Why Driving Authentic Connections Is Now Part Of The Marketing Mix
CMO EXCLUSIVES | August 20, 2013
by Michael Hinshaw
The majority of us (I hope) understand the importance of improving customer experience. Without our customers, we couldn’t even be in business. They’re central to everything we do—and we need to treat them that way. But too few companies are making customer experience a key factor in planning their marketing campaigns.
- Building customer loyalty begins at the first touch point many prospective customers encounter—your marketing.
- Integrating customer-experience data into their marketing campaigns has become essential to the success of Hallmark, UPS, and Verizon.
- Take what you already know about your customer and simply start using it better.
The traditional marketing mix consists of the product (or service), place, price, and promotion—i.e., the “4 P’s” of marketing. Now, customer experience may not start with a “P” like the others, but thinking about how customers touch your brand is crucial to how they perceive and interact with it. In fact, building customer loyalty begins at the first touch point many prospective customers encounter: your marketing.
In June, Robert Reiss, host of The CEO TV Show, moderated a panel of executives from three major companies. What he gathered was vital insight into how and why their companies are so focused on making customer experience their 5th marketing “P”. These executives have learned a lot in the process—and I’ll bet there’s something of interest to your company, too.
Completely Integrating The Customer Experience Into Marketing
Though this is changing quickly, marketing is still more art than science. You need to see where your market and customers are headed before they even arrive there. It’s tricky, but for those executives who truly understand who their customers are, it can be a well-oiled machine. For executives at Hallmark, UPS, and Verizon Wireless, integrating data regarding the customer experience into their marketing campaigns has become essential to their businesses’ success and building loyalty.
Lisa Macpherson, SVP of marketing at Hallmark, said customers want transparency and authentic interactions.
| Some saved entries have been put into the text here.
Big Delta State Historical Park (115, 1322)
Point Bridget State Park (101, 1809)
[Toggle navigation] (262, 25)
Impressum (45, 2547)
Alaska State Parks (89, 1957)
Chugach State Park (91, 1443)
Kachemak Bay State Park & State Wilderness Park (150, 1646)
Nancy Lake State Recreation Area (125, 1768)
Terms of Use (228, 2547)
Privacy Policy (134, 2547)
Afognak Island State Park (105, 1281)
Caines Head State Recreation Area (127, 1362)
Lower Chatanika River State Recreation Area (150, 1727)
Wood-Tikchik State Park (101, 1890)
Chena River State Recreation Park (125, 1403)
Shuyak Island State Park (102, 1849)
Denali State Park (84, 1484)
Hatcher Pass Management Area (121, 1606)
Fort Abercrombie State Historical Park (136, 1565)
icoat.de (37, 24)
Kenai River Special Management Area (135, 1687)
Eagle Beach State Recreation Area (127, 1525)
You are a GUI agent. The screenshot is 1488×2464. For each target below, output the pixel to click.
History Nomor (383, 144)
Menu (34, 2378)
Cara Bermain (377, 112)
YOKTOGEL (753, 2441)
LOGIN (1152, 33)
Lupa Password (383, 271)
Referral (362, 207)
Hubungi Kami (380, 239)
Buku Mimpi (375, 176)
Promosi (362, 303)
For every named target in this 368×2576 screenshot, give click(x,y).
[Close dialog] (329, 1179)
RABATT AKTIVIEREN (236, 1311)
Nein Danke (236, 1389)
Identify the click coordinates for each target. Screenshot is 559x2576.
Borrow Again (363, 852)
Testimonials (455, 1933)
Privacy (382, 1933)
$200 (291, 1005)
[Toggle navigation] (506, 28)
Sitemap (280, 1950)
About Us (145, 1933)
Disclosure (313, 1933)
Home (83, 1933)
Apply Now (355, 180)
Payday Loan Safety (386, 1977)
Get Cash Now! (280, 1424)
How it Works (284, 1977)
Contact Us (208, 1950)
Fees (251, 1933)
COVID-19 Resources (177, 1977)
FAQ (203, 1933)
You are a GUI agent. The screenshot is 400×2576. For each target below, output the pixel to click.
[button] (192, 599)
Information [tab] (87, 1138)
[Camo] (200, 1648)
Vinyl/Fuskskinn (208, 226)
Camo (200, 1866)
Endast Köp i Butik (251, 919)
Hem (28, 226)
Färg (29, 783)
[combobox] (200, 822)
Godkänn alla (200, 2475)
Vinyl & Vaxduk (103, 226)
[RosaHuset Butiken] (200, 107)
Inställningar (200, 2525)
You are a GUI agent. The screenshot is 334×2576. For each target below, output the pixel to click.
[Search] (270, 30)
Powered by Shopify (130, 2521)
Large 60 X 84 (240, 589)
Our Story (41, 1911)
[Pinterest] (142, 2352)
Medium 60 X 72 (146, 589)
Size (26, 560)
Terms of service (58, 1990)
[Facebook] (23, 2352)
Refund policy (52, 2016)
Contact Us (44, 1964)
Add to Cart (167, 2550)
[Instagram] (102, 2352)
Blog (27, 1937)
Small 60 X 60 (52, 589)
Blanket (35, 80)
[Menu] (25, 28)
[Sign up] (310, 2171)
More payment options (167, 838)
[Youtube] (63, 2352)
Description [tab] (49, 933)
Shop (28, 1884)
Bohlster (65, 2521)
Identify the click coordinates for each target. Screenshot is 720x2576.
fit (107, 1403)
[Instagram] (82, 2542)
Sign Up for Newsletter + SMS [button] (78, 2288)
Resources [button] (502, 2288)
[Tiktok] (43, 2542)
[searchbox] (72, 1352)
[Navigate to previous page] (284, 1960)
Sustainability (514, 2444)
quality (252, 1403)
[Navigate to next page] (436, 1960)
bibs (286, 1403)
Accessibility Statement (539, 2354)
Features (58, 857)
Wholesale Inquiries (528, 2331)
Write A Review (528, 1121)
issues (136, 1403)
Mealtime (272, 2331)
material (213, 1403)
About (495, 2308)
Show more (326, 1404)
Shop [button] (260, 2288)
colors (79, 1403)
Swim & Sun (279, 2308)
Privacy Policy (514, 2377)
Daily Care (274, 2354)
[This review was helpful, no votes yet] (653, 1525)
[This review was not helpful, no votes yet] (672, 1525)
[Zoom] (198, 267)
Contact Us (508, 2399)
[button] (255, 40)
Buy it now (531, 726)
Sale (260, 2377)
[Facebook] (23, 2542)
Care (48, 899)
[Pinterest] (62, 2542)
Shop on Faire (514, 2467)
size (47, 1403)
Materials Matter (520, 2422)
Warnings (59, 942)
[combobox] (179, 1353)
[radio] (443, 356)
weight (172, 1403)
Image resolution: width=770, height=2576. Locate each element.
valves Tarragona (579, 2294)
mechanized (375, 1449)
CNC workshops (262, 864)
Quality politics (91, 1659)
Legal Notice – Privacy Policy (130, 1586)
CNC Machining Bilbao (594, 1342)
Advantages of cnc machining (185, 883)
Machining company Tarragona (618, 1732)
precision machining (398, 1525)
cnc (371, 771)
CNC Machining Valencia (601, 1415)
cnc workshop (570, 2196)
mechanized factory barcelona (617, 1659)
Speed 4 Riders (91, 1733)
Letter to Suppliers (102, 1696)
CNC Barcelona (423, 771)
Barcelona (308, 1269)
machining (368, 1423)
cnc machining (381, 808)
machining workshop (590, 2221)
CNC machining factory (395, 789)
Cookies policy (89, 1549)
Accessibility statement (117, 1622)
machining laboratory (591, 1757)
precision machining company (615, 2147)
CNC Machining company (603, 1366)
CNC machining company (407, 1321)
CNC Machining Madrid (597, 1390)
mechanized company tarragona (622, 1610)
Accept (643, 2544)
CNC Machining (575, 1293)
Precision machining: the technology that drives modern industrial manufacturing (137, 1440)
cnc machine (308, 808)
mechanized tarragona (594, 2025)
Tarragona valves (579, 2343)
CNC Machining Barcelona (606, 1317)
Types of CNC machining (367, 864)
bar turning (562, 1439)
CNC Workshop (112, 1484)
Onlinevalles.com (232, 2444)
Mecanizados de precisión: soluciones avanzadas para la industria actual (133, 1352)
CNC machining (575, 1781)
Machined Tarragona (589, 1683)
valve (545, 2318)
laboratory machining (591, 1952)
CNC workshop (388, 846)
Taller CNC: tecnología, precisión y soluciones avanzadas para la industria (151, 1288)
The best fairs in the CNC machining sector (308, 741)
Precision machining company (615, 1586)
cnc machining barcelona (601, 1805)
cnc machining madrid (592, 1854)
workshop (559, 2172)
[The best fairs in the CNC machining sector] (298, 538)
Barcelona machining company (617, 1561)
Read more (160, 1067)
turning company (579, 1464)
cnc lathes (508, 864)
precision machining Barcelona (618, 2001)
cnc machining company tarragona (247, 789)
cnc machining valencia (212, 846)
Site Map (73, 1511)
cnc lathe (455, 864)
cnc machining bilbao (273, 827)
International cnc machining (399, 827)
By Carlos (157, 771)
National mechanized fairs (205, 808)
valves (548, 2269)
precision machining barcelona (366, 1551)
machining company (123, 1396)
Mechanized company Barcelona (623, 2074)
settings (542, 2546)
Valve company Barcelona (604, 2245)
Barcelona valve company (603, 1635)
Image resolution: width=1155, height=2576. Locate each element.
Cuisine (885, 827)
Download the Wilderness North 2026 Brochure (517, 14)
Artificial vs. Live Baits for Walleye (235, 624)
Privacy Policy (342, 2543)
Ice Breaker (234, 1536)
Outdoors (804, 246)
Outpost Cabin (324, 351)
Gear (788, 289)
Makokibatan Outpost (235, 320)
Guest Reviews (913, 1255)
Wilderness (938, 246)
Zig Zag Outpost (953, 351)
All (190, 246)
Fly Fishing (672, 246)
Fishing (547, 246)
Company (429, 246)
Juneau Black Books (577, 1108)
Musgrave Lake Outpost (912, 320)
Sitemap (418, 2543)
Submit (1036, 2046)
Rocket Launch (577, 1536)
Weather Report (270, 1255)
And that insight has led the company away from strictly calendar-based, seasonal marketing campaigns.
Instead, it is leaning more on behavioral and transactional data to connect with customers better. It’s no longer about a generic Valentine’s Day advertisement, but targeting what a customer has purchased in the past. It even goes so far as to mirror the tone and style of past purchases in its communications (e.g., intimate, heartfelt marketing messages reflective of customers’ cards).
Alan Gershenhorn, chief sales, marketing, and strategy officer at UPS, talked about how his team leverages the company’s unrivaled knowledge of supply chain and logistics to make personalized strategy recommendations to business customers. UPS claims to be in the business of “helping [its] customers become more successful.” But there’s actual substance behind that statement. By building the marketing relationship on specific new revenue and cost-saving opportunities mined from the customer’s history, UPS is truly making customer experience the 5th P.
At Verizon, the company is unlocking the power of customer experience in life-cycle marketing. Ken Dixon, VP and CMO, said Verizon uses a customer’s purchasing history to create specific product recommendations or advise a customer that it might be time to upgrade his or her software to receive all the latest and greatest benefits. But it takes it one step further. Verizon is also looking at the purchases of people who recently upgraded phone models, using the preferences and experience of similar customers to improve the quality of its recommendations (check out this Wikipedia entry on Collaborative Filtering if you want to know more).
How Your Company Can Incorporate Customer Experience Into Marketing
So all of this is well and good, but what can your business do right nowto start bringing the customer experience into your marketing? The common thread throughout Macpherson’s, Gershenhorn’s, and Dixon’s answers is this: Take what you already know about your customer and simply start using it better.
Most likely, you already have your customers’ purchasing histories. Take a page from Hallmark, UPS, and Verizon and delve right into what your target market buys from you, as well as things like when, where, and how they do so. Understanding your customers’ past behaviors helps you to anticipate how they want to interact with the company. Do they prefer for you to make product suggestions? Would they rather you speak to them based on their needs that season? By thinking about what you already know about the customer and their experience preferences, you’re able to focus all of your marketing efforts around them and show your company is authentically interested in providing the best experience you can.
So maybe customer experience doesn’t start with a P. But understanding your customers’ preferences does. And if you can understand and deliver on those, you’re on your way.